Video
processors are not typically embedded in microcontrollers, so
using the external video display unit is considered in gaming
consoles. As this is the minimalistic project, VGA video signal is
generated by software, based on interrupt driven kernel.
The
routine which generates VGA signal is the part of
T2 (Timer 2 module) interrupt service
routine. This routine also services vertical sync pulse, markers
for monitor auto adjustment and the bottom line text routine. At
this version, no other interrupts are active, but the user can add
his own interrupt sources, as long as they have the lower
priority level.
Timing details
VGA
timings for resolution 800x600 in 56Hz refresh
rate are represented on the drawing. Here are detailed
timings data:
Horizontal
timing:
Pixel clock: 36 MHz
(13.89 ns)
Horizontal frequency/period: 35.16 KHz (28.44 us)

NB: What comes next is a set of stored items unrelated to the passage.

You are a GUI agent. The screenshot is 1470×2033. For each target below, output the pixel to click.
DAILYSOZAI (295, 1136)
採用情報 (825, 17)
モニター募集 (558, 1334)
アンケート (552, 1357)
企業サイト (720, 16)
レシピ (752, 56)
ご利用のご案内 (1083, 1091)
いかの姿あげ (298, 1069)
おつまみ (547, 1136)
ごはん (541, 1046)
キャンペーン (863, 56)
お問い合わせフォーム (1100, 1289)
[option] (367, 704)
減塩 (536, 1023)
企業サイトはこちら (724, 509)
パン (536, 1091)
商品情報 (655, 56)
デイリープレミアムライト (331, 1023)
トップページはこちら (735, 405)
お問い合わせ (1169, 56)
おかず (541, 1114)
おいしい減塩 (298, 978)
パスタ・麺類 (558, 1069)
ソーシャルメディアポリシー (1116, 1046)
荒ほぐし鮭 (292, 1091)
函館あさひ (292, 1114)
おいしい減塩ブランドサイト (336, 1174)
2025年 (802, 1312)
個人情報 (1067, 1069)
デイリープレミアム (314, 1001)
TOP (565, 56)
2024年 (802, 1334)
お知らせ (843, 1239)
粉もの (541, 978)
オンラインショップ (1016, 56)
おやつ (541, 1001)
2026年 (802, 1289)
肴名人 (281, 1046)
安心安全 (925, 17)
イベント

Visible area: 800 pixels (22.22 us)
Front porch: 24 pixels (0.67 us)
Sync pulse: 72 pixels (2 us)
Back porch: 128 pixels (3.56 us)
Vertical
timing:
Vertical
frequency/period: 56 Hz (17.86 ms)
Visible area: 600 lines (17.067 ms)
Front porch: 1 line (28.44 us)
Sync pulse: 2 lines (56.89 us)
Back porch: 22 lines (625.78 us)
Whole frame: 625 lines (17.78 ms)
Dot clock for
800x600 resolution @ 56 Hz vertical frequency is
exactly 36 MHz, and the maximum execution speed for
PIC24E family is 70 MIPS. So the
MCU has to be slightly overclocked to 72 MHz to
get the desired instruction/pixel clock rate. This overclocking is
only 2.8%, which is
negligible and will not noticeable affect operational safety or thermal
dissipation.
As it was noted,
each pixel takes the place of 2x2 pixels area, so the actual dot clock is not 36 but 18 MHz.

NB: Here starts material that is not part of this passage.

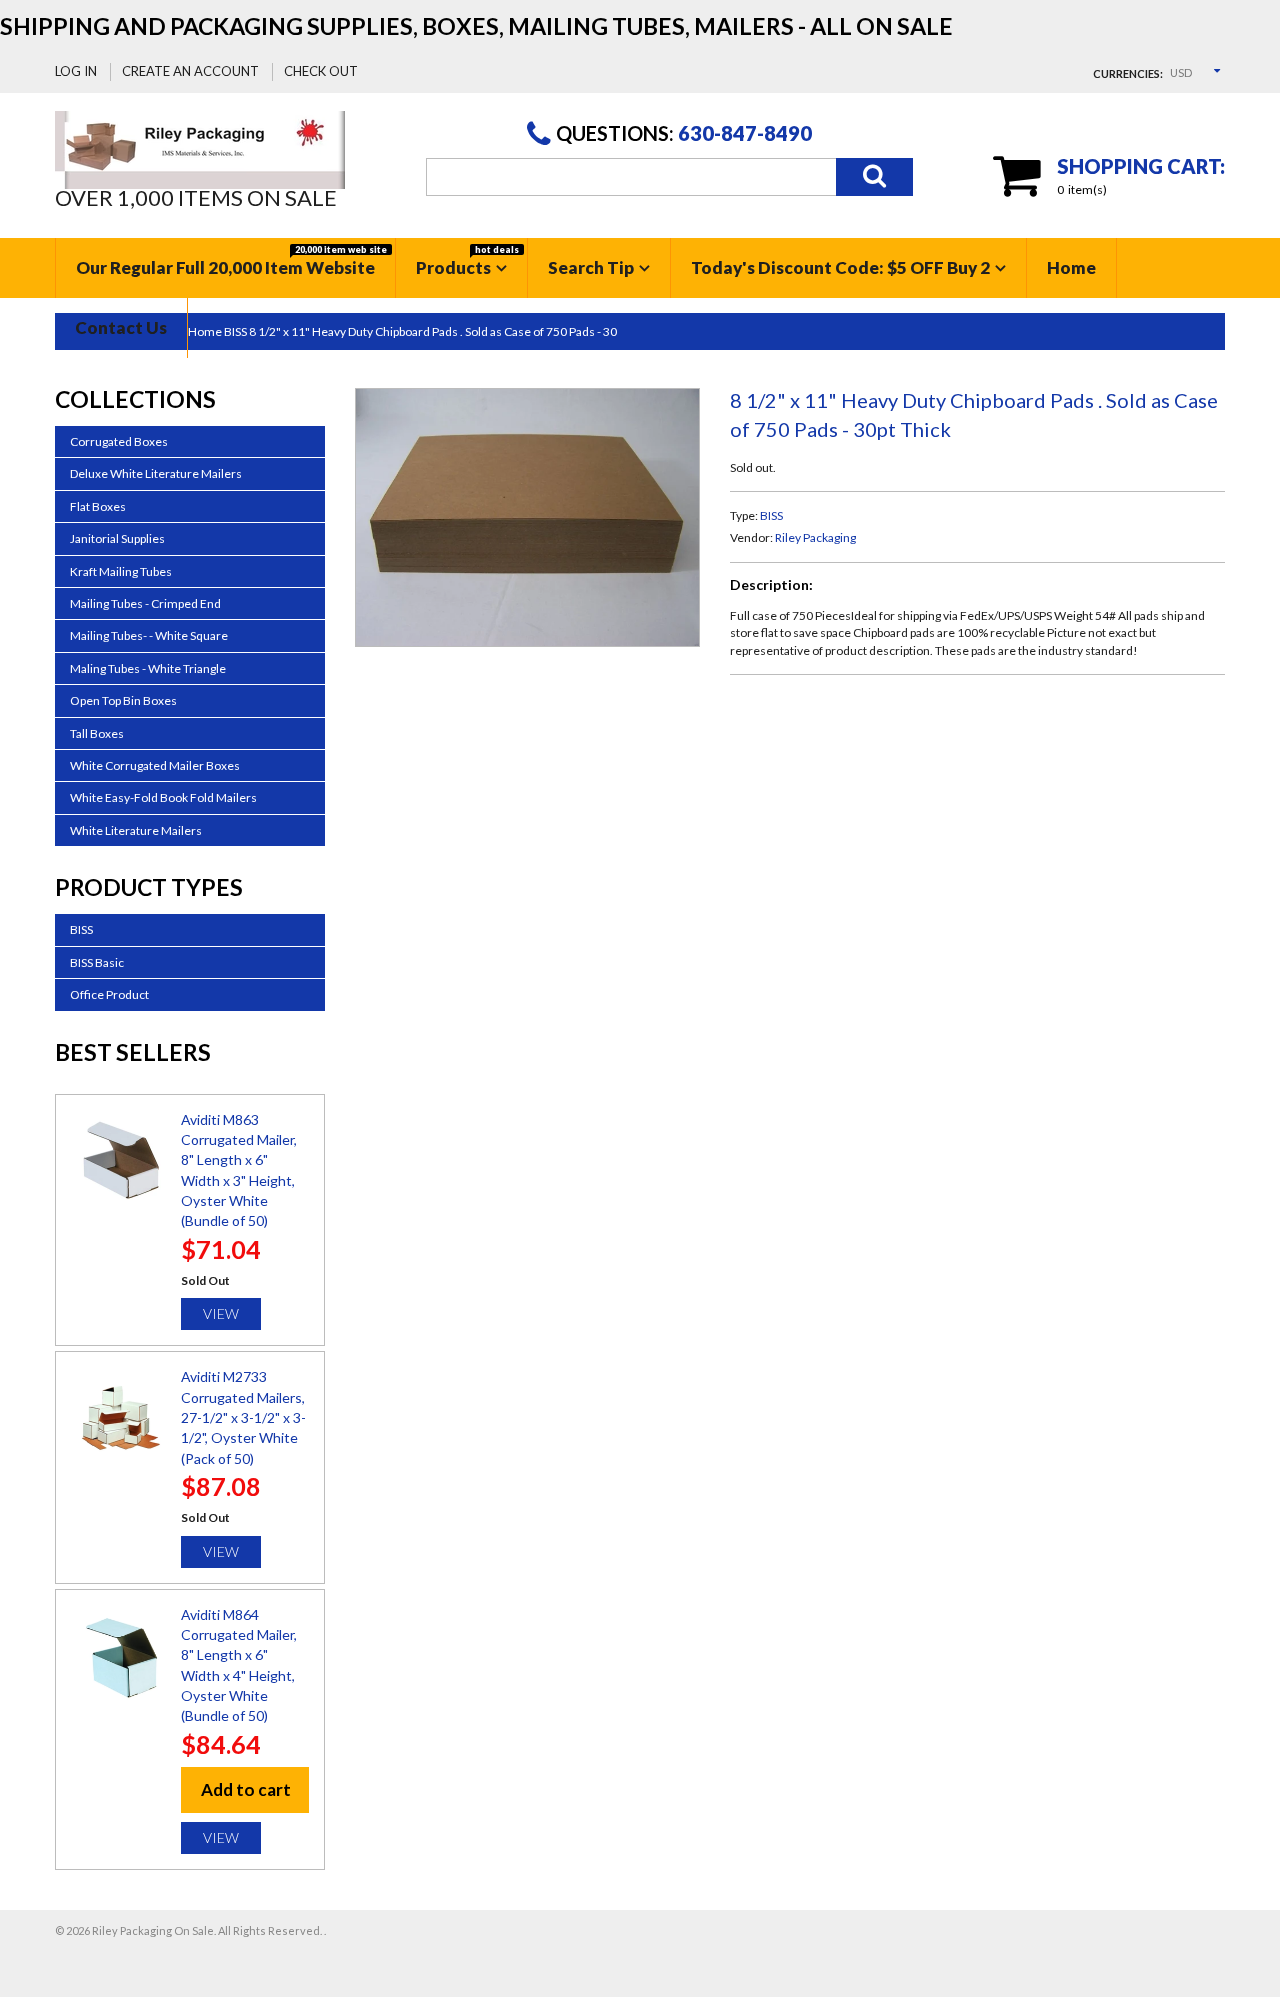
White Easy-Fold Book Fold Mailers (163, 797)
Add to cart (246, 1789)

That gives enough time to the processor to execute four instructions
in one pixel timing. In addition, every scan line is displayed
twice, so there is even more time for buffer setup during
horizontal sync and porches.
RAM organization
Video memory is
located in internal
48 KB RAM, where it occupies 45600 bytes. All video signal timings match VGA standard in 800x600 mode,
but, due to RAM limitations, the actuual displayed resolution is only
380x240, and it is displayed on 760x480
pixels original screen area.
To use the whole 800x600 display area in
8-bit pixel mode, we need 800x600=480,000 bytes of memory, but
in the best case, all that PIC microcontrollers offer at this
time is only 48K (49,152 bytes), which is too far from what we need. There are some 16-bit PICs with
96K RAM, but they are too
slow for video signal generation, and some 52K PICS,
but they are in SMD 64-pin packages with 0.5 mm pitch, which is
quite unconvenient for DIY projects. Although it is possible
to add external RAM, it is of no practical use, as the access to the
external RAM would be too slow. So we have to do it with
48K RAM MCUs somehow.
To do that, we have to make some copromises:
1. The colour of each pixel is defined by four bits only, so it works in
16-colour mode. In fact, only 15 colours are used, as one of them
(binary represened as 0000) does not mean "black" but "transparent",
which shalll be used in sprite handling. More about that later.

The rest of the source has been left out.